Surely you’d have some kind of dictatorship or police state on the scale of China or North Korea or some tinpot Arab state. You’d also have the United States of America.
The Washington Post has produced an investigative report called “Top Secret America” (TSA), which has become effectively the fourth of three branches of US government since the September 11 terrorist attacks and has created “what amounts to an alternative geography”. You’d think something this big would be effective in protecting Americans from terror. But as the Post argues, “the result is that the system put in place to keep the United States safe is so massive that its effectiveness is impossible to determine”.
That’s right. The “Land of the Free” has a huge but secretive inner core to protect the freedoms of the free but that the free have little knowledge of. And there is no co-ordinating “American Homeland Security Agency” (AHSA — credits to The Hollowmen.

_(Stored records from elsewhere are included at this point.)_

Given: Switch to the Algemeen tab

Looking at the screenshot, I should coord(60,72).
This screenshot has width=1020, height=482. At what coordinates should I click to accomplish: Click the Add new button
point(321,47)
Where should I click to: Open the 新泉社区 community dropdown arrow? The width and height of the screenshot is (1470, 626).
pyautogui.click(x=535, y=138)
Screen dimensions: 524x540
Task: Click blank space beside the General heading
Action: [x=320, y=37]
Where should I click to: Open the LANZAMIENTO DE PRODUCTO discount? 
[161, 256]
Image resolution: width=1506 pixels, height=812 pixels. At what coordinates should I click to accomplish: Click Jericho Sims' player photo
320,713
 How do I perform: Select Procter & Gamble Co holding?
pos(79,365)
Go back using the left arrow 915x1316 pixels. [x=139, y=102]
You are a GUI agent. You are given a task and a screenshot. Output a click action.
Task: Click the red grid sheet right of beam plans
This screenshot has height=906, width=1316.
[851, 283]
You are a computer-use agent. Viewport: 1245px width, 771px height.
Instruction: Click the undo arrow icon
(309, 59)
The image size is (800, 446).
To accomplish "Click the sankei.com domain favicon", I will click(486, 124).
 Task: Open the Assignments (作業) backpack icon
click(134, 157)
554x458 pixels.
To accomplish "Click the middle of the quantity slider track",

All this creates huge opportunities for corrupted or manufactured intelligence to enter the system and lead to bungle after bungle. TSA bungles could lead to the wrong person being indefinitely detained, deported, tortured or even killed. One such person could be Australian citizen David Hicks, who is currently seeking to have his conviction overturned. Another such person would definitely have to be Australian citizen Mamdouh Habib, released from Guantanamo gulag without a single charge being laid.
Most TSA spending went on during the Bush/Cheney administration. “[T]he Bush administration and Congress gave agencies more money than they were capable of responsibly spending … In all, at least 263 organisations have been created or reorganised as a response to 9/11. Each has required more people, and those people have required more administrative and logistic support … With so many more employees, units and organisations, the lines of responsibility began to blur”. And this was an allegedly conservative President who believed in small government.
TSA has a strong private industry focus, with about 2000 contractor companies and a staggering 850,000 people with top security clearance. Despite even US Defence Secretary Robert Gates saying that “getting your arms around [the growth of intelligence networks] … is a challenge”, the response from the intelligence community was a predictable denial.
So much money is now being spent, we are told, to fight violent extremism. Yet some 25 years ago, huge amounts were spent to support the same violent extremism. Much of the money used to fight the Soviet Union, Reagan’s so-called “Evil Empire”, was spent on a group of “freedom fighters” in a tiny country called Afghanistan. Among America’s allies was an Afghan faction that included one Mullah Omar. Also allied to the US was a chap named Usama, a young member of a Saudi business family with close ties to the Bush family.
And now we are back there fighting the forces of Mullah Omar and Usama. And losing. And its costing America more money than anyone in the US government can count. It’s also costing Australia troops.
So it’s a case of too much intelligence but not enough intelligence.